--- Exercise details ---
Copy exactly the stretch of data below from the line with "Where should I" through the line with "The width and", including both of those lines.

--- Supplied entries ---
>>>
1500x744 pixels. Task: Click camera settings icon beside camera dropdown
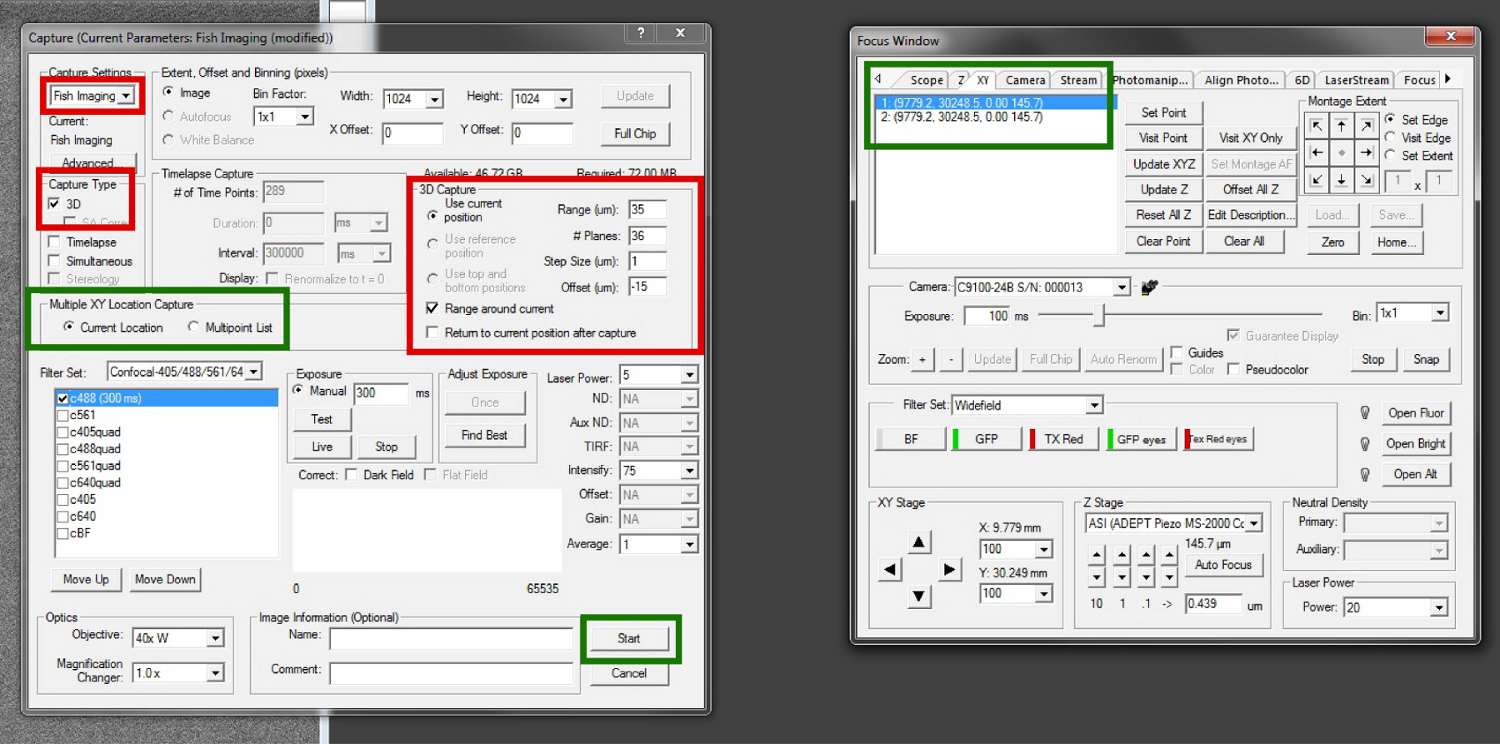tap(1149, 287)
<<<
>>>
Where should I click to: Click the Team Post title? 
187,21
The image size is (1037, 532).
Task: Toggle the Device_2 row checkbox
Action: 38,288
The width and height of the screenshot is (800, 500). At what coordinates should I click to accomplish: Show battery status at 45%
<<<
--- Response to this exercise ---
Where should I click to: Click the Team Post title? 
187,21
The image size is (1037, 532).
Task: Toggle the Device_2 row checkbox
Action: 38,288
The width and height of the screenshot is (800, 500). At what coordinates should I click to accomplish: Show battery status at 45%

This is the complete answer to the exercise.